▶ **Source records**:
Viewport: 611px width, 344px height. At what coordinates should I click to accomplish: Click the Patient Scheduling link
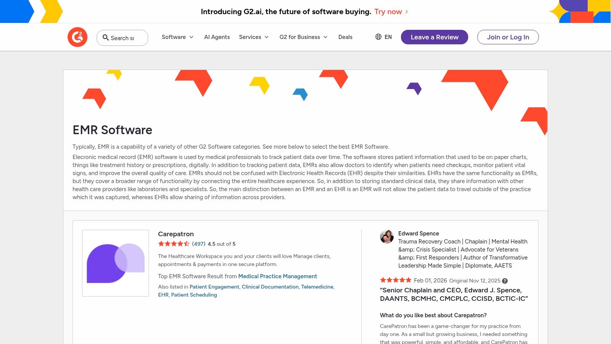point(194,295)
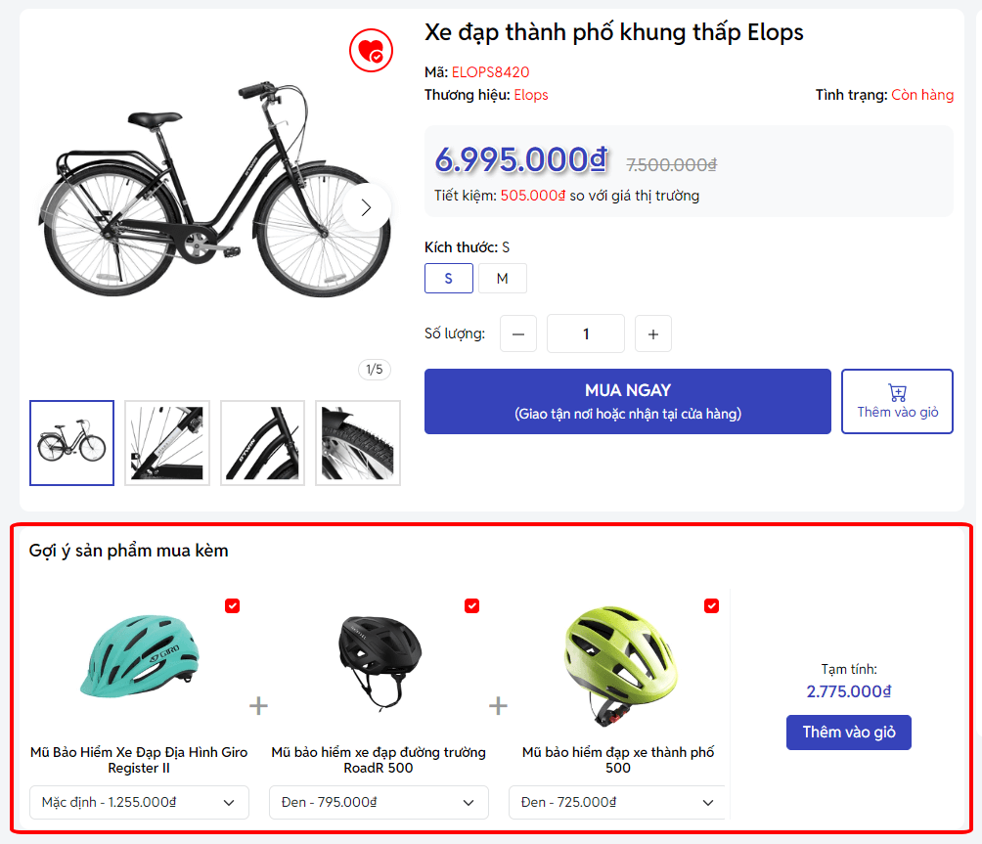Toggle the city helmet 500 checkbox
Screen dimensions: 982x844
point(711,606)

...

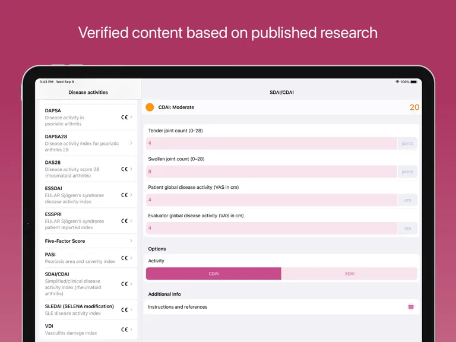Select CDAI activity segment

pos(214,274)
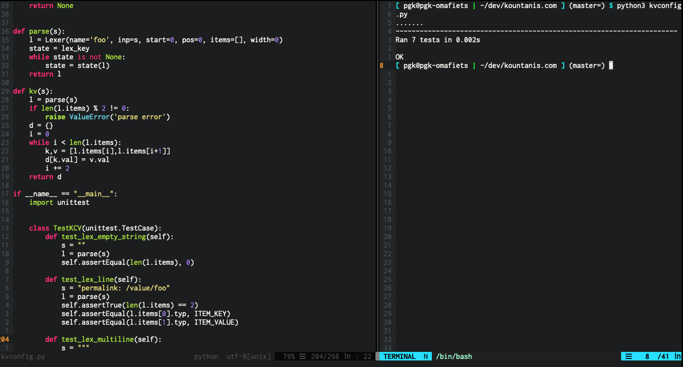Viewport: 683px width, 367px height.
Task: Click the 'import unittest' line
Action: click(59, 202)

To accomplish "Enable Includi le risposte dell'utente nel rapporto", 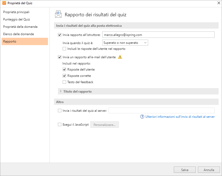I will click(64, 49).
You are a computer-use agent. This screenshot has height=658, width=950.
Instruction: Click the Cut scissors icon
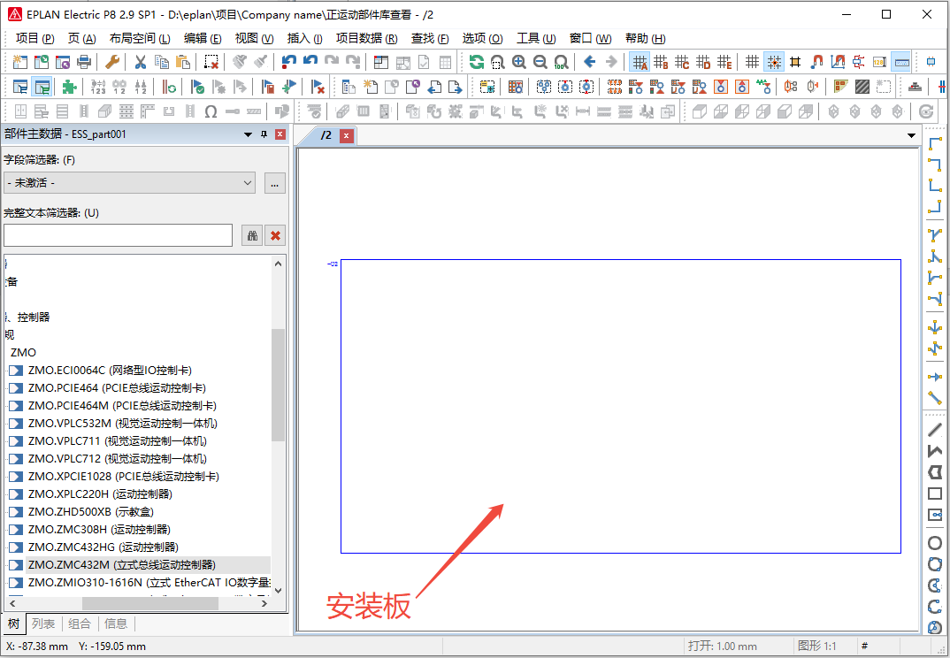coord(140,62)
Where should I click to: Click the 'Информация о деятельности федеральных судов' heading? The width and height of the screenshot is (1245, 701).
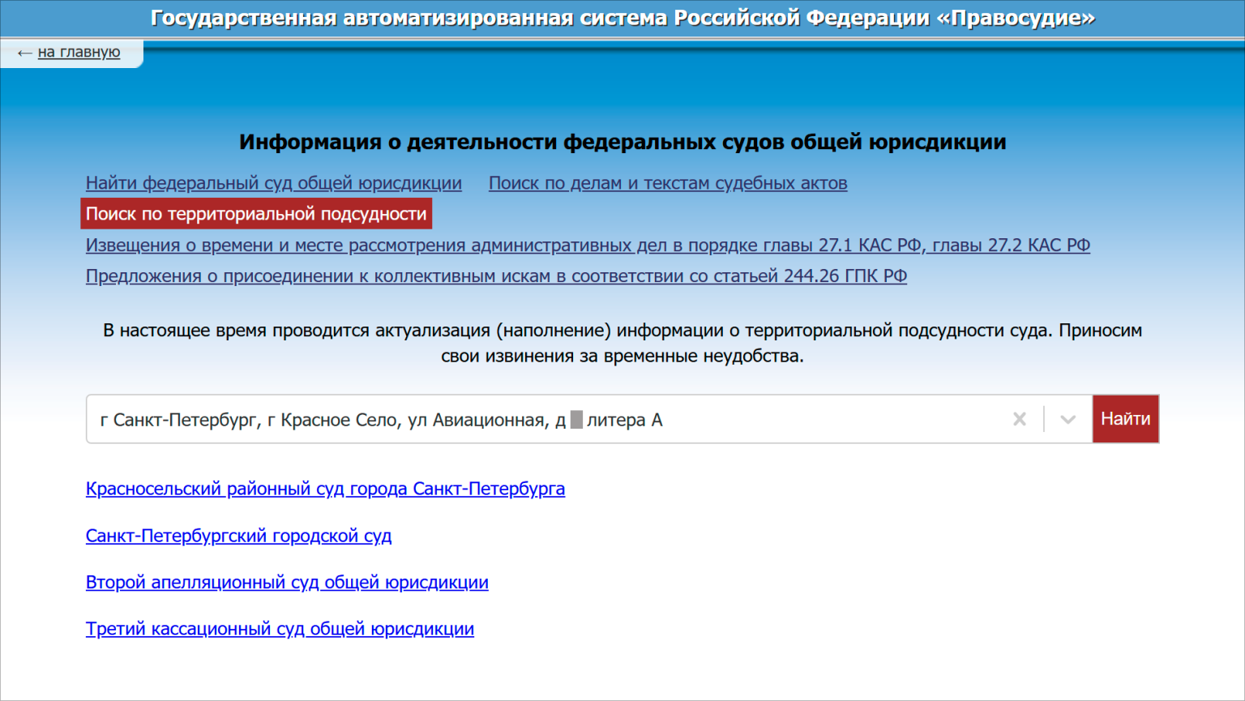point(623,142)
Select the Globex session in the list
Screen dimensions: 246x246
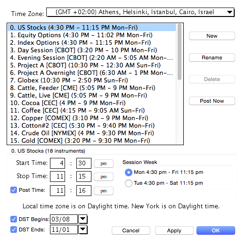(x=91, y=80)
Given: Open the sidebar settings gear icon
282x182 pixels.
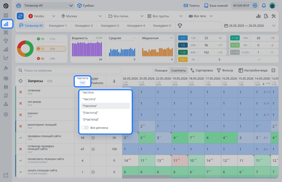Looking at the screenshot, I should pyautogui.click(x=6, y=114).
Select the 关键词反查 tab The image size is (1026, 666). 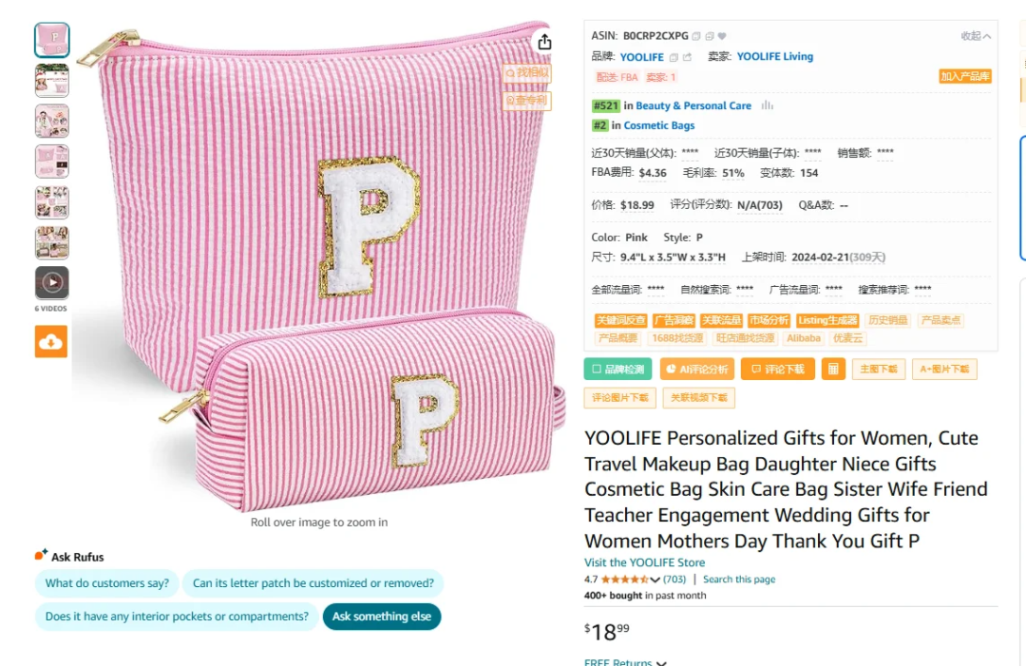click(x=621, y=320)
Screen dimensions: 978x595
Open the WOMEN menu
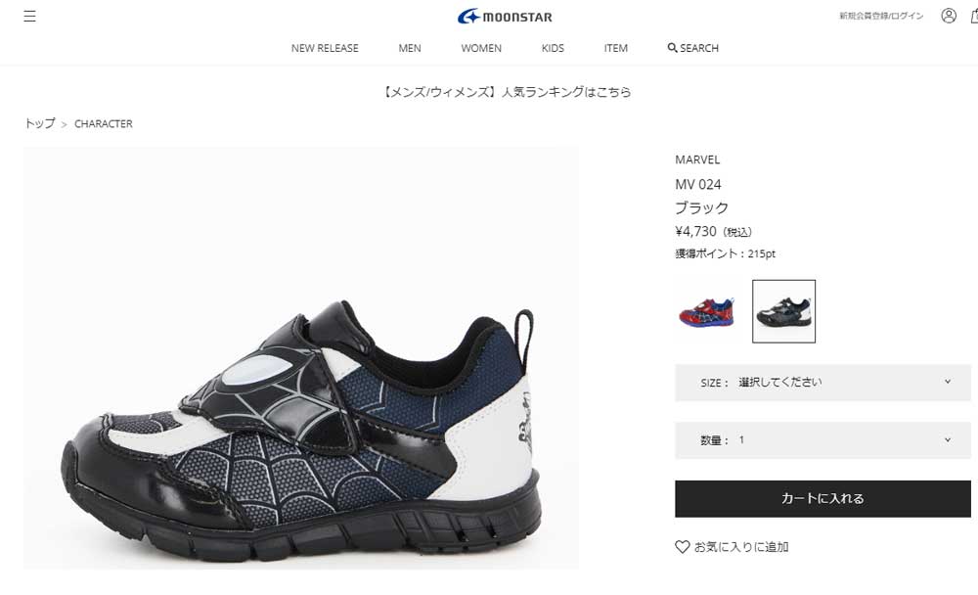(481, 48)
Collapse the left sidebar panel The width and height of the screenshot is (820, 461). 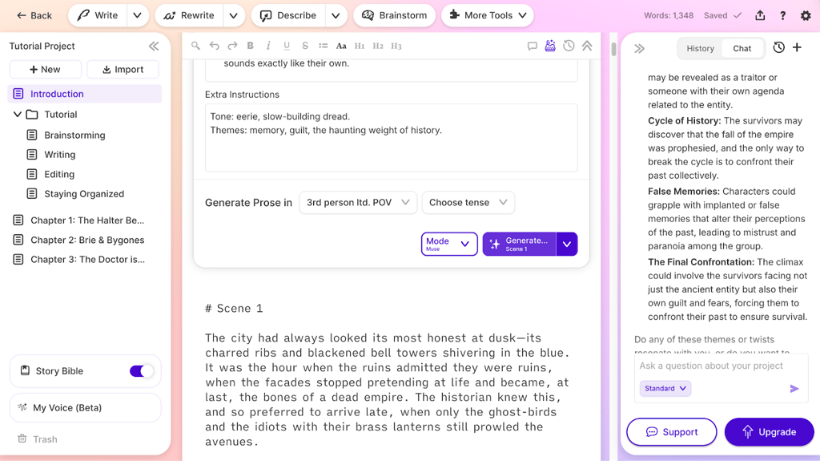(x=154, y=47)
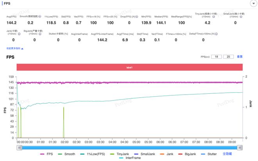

...

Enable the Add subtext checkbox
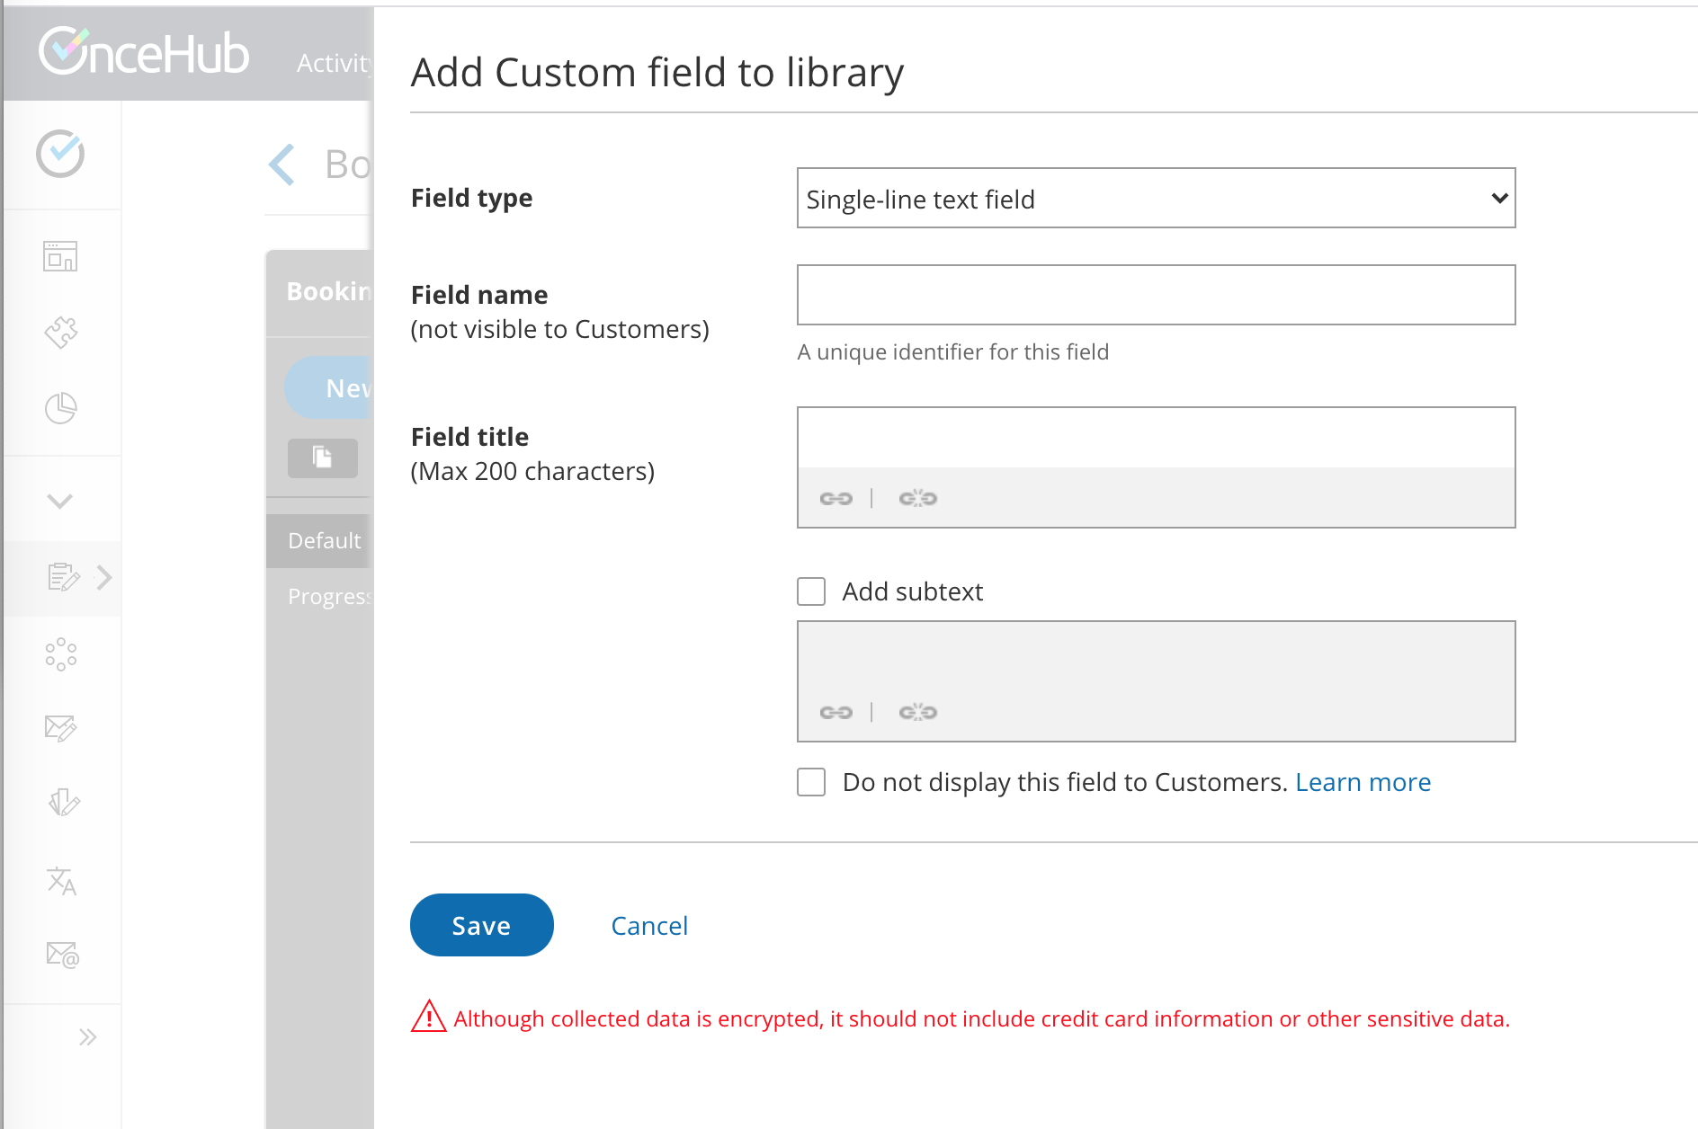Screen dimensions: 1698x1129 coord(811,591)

▶ **Exercise requirements**:
From the material above, give again exactly the lines from the one that contains "Instruction: Click the Cut scissors icon" through the one that contains "Select the Globex session in the list", and leave out the pictures.

▶ **Result for this exercise**:
Instruction: Click the Cut scissors icon
coord(140,62)
Where should I click to: Click the 'Информация о деятельности федеральных судов' heading? The width and height of the screenshot is (1245, 701).
point(623,142)
Select the Globex session in the list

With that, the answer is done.